Page extract:

|---|

Revenues increased 27% for the nine-month period ended June 30, 2019 compared to the same prior year period due to the larger backlog at September 30, 2018 compared to September 30, 2017 and the addition of $520,857 of Genasys sales in the first quarter of fiscal 2019 (no Genasys sales were included in the first quarter of fiscal 2018 as it was acquired on January 18, 2018). AHD revenues were $22,633,707 an increase of $5,566,987, or 33%, compared to the same prior year period, and public safety mass notification systems revenues were $6,599,269, an increase of $654,905, or 11%, compared to the same prior year period. The receipt of orders will often be uneven due to the timing of approvals or budgets. At June 30, 2019, we had aggregate deferred revenues of $1,091,270 for extended warranty obligations and software support agreements.

 

Gross Profit

 

The increase in gross profit in the nine months ended June 30, 2019 was primarily due to increased sales volume partially offset by an increase in manufacturing overhead expenses to support increased sales.

 

Our products have varying gross margins, so product mix may affect gross profits. In addition, our margins vary based on the sales channels through which our products are sold in a given period. We continue to implement product updates and changes, including raw material and component changes that may impact product costs. With such product updates and changes we have limited warranty cost experience and estimated future warranty costs can impact our gross margins. We do not believe that historical gross profit margins should be relied upon as an indicator of future gross profit margins.

 

Selling, General and Administrative Expenses

 

Selling, general and administrative expenses increased $328,808 in the nine months ended June 30, 2019 compared to the prior year period. The increase in selling, general and administrative expenses is primarily due to Genasys selling and general administrative expenses totaling $462,770 in the first quarter of fiscal 2019 compared to zero in 2018. In addition, compensation expense was $191,512 higher than the prior year. This was partially offset by $151,679 in lower information technology related expenses, $115,359 in lower travel expenses and $65,156 in lower commission expense. As a percentage of sales, selling, general and administrative expense decreased to 27% for the nine months ended June 30, 2019 compared to 33% in the prior year period.

|---|

(Screenshot and document pointing data)
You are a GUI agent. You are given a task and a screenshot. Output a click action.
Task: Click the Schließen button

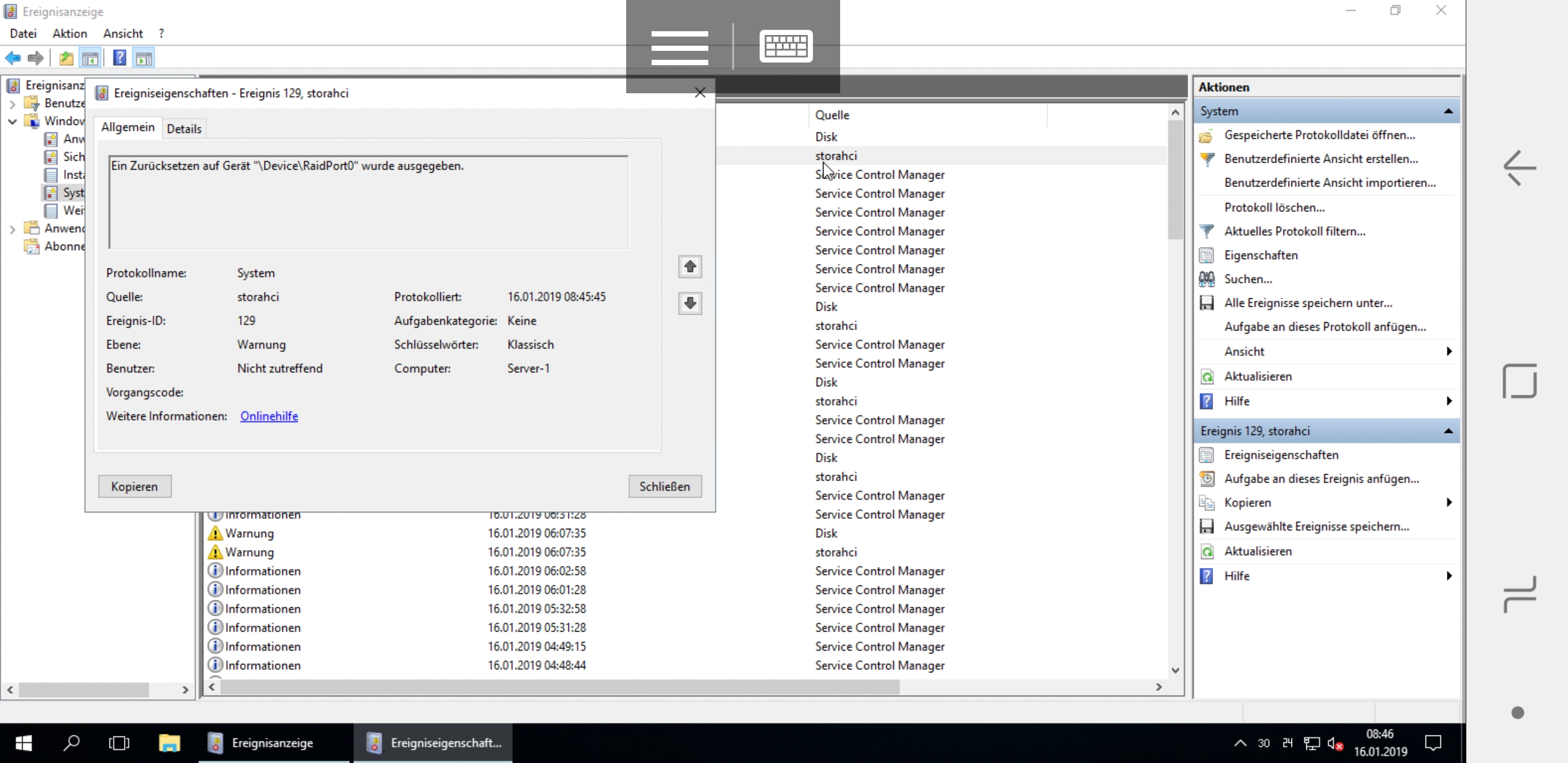[x=664, y=486]
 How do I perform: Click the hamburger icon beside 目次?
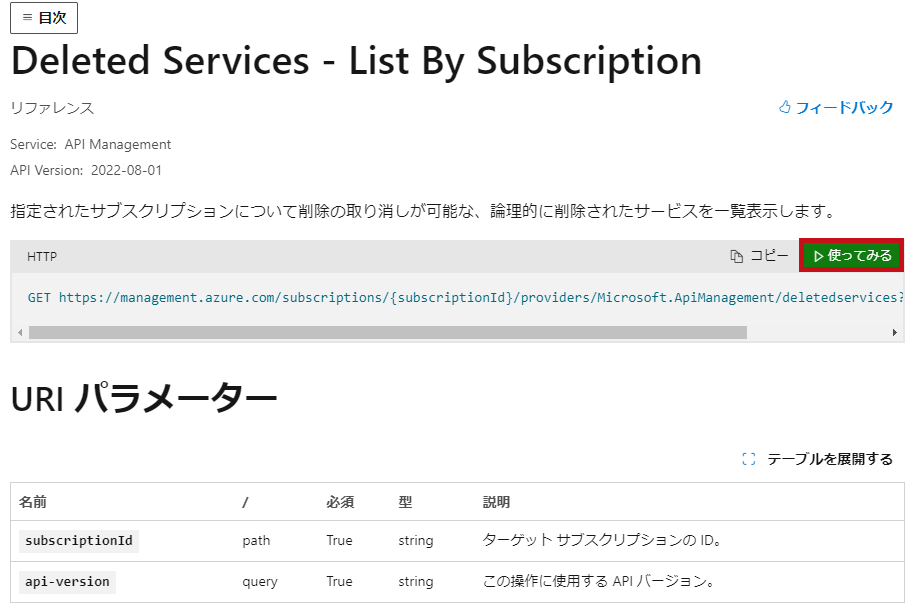click(x=27, y=18)
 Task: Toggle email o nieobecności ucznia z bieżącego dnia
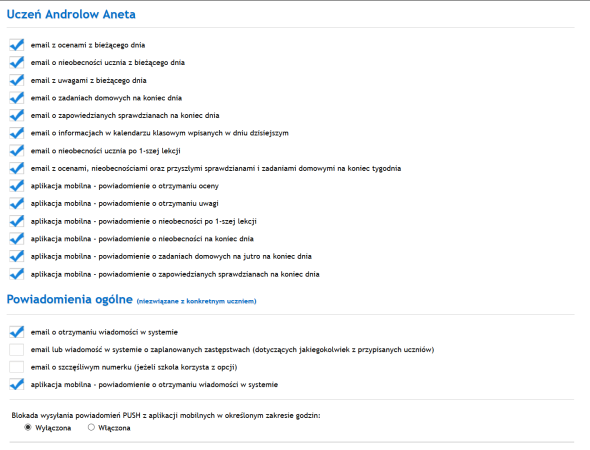pos(17,62)
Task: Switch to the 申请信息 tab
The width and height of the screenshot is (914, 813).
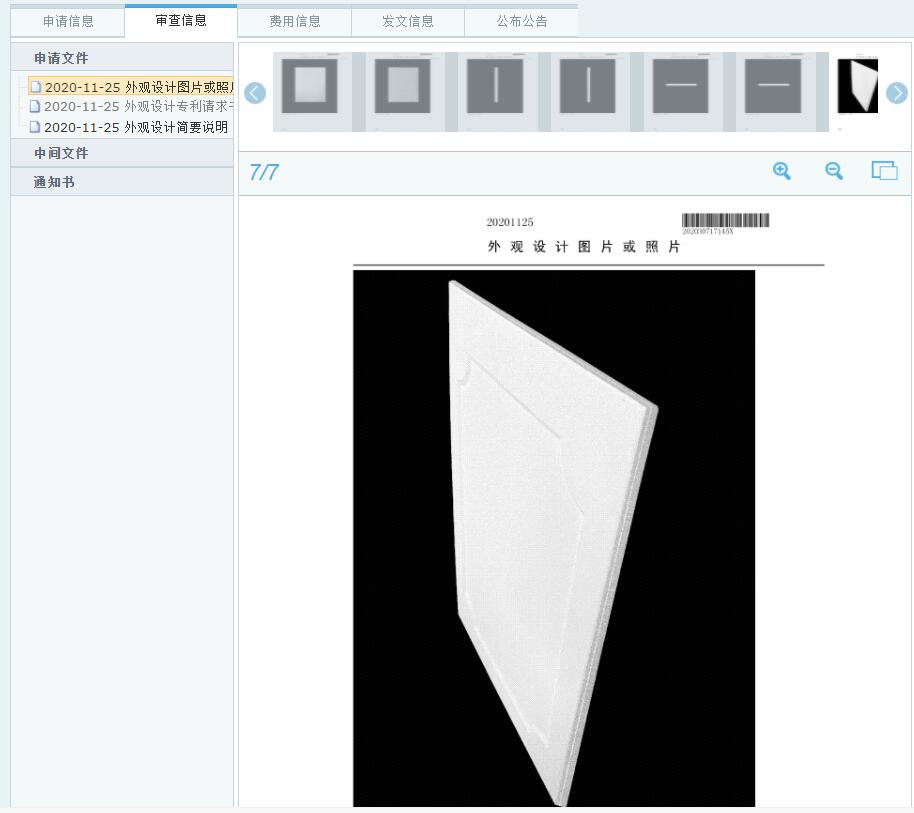Action: click(68, 21)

|---|

Required tasks:
A – According to the financial report excerpt, why did revenues for the nine months ended June 30, 2019 grow 27% over the same period a year earlier?
B – In the financial report excerpt, retype the passage starting at "Our products have" and ending at "gross profit margins.".
C – Summarize the financial report excerpt in three sentences.

Task answers:
A – The backlog at September 30, 2018 was larger than the backlog at September 30, 2017. In addition, $520,857 of Genasys sales was added in the first quarter of fiscal 2019. The first quarter of fiscal 2018 had no Genasys sales because Genasys was acquired on January 18, 2018.

B –
Our products have varying gross margins, so product mix may affect gross profits. In addition, our margins vary based on the sales channels through which our products are sold in a given period. We continue to implement product updates and changes, including raw material and component changes that may impact product costs. With such product updates and changes we have limited warranty cost experience and estimated future warranty costs can impact our gross margins. We do not believe that historical gross profit margins should be relied upon as an indicator of future gross profit margins.

C – For the nine months ended June 30, 2019, revenues rose 27% over the prior year period because of a larger backlog and the addition of Genasys sales, with AHD revenues up 33% and public safety mass notification systems revenues up 11%. Gross profit increased mainly because of higher sales volume, partly offset by higher manufacturing overhead, and the company cautions that product mix, sales channels, and product changes make historical margins an unreliable guide to future margins. Selling, general and administrative expenses rose $328,808, chiefly because of Genasys expenses and higher compensation, but they fell as a share of sales from 33% to 27%.